CRYSTAL PALACE v BRENTFORD

15.00 in England

Crystal Palace are under a new gaffer, with the legend that is Roy Hodgson being put out to pasture, watching The Food Channel, with Mrs H.

In comes Patrick Vieira to take over the reins, yet unfortunately, there wasn’t much improvement from Roy’s tenure, with Palace suffering an opening day defeat, against London rivals, Chelsea, by a 3-0 scoreline.

The travelling Eagle Ultras, witnessed their idols concede 2-goals before the break and a 3rd in the 2nd-half to register a loss in Mr Vieira’s first game in charge. Roy Keane was happy!

As with the other 9-losing managers, it’s just a matter of parking that result and moving on to this fixture against the new boys and London rivals, Brentford.

Over the years of writing this column, coming up to 4, a few friends and enemies, who at times, blend into the same, have ridiculed the predictions given. Last Friday, it was put to the friend or enemy, to give their predictions for the Game Week-1 fixtures, with everyone assuming Brentford would suffer a defeat against Arsenal.

Cut to 22.00 hours, late Friday evening and everyone who predicted an Arsenal victory, John Newsome included, all sat with their tails between their legs following the Bees brilliant introduction to the Premier League, with goals from Sergi Canos and Christian Norgaard, one in each half, giving Thomas Frank’s Boys a victory against Mikel Arteta’s Gunners by a 2-0 scoreline.

There were possible mitigating circumstances in the victory, with Arsenal missing both Alexandre Lacazette and Pierre-Emerick Aubameyang, who have featured in pre-season but both went down, mysteriously with an illness. That won’t bother the Brentford faithful who for a short time, saw their idols at the summit of the Premier League.

As will be with most of the Brentford games, there won’t be much information about previous fixtures due to this being the inaugural venture into the Promised Land for the Bees. Come kick-off at Selhurst Park on the 21st, it will be exactly 44-years since Brentford last ventured South of the River to Crystal Palace.
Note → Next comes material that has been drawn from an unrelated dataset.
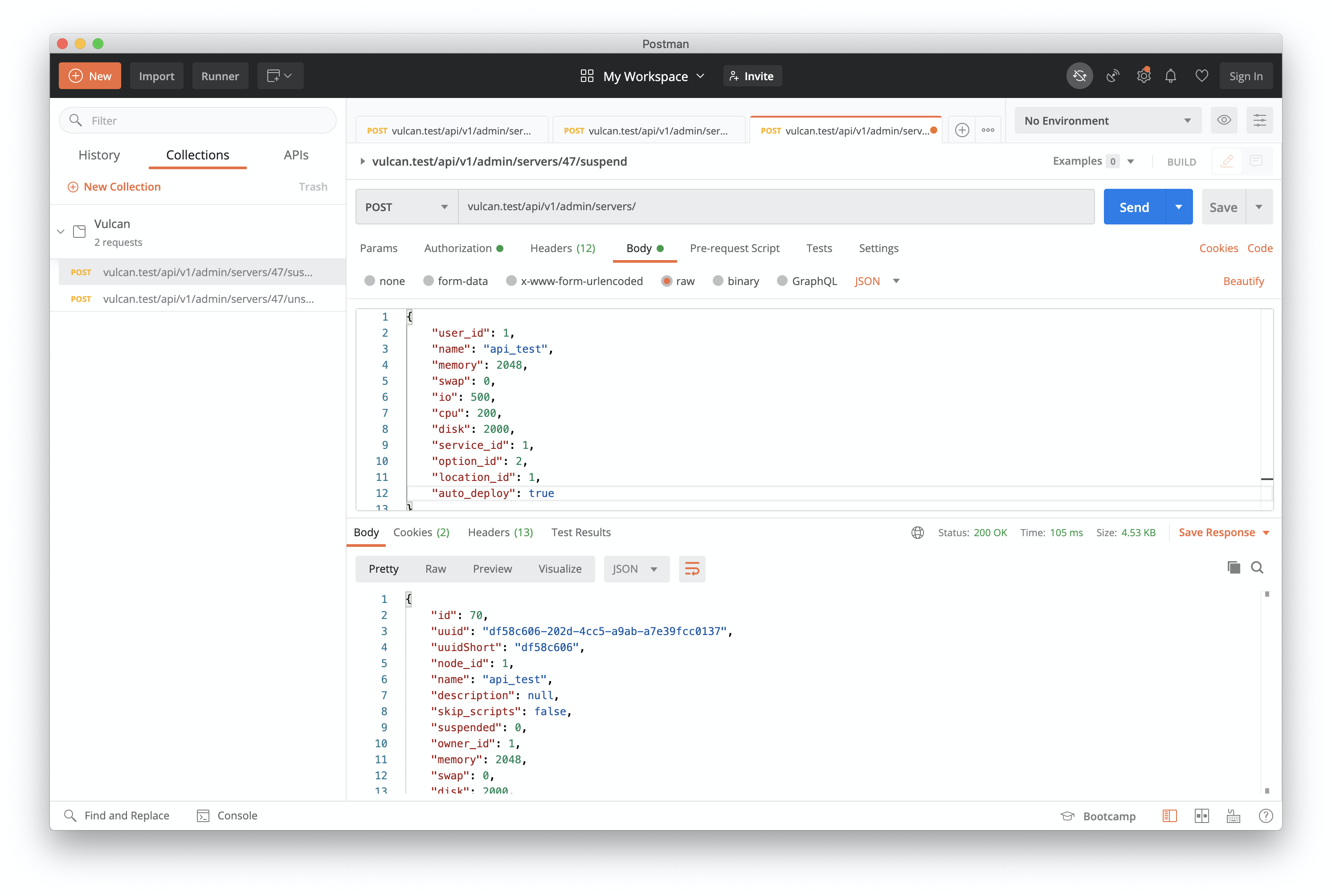This screenshot has width=1332, height=896.
Task: Click the request URL input field
Action: click(x=775, y=207)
The Eagles were in Division 2 at the time, the equivalent of today’s Championship, with the Bees a Division 4 outfit, now known as League 2.

As was the norm back in 1977, the League Cup, currently under the banner of the Carabao Cup, was contested over 2-legs, home and away, with the 1st-leg against Brentford at Griffin Park ending in a victory for the home team by a narrow 2-1 scoreline.

Three days later, on the 16th of August 1977, Crystal Palace gained revenge, overturning the 2-1 deficit, eventually running out winners by a 5-1 scoreline on the night and a 6-3 aggregate over the 2-legs.

Terry Venables was in his 2nd season as the Crystal Palace manager for the start of the 1977/78 campaign, with Bill Dodgin Jr, at the Brentford helm.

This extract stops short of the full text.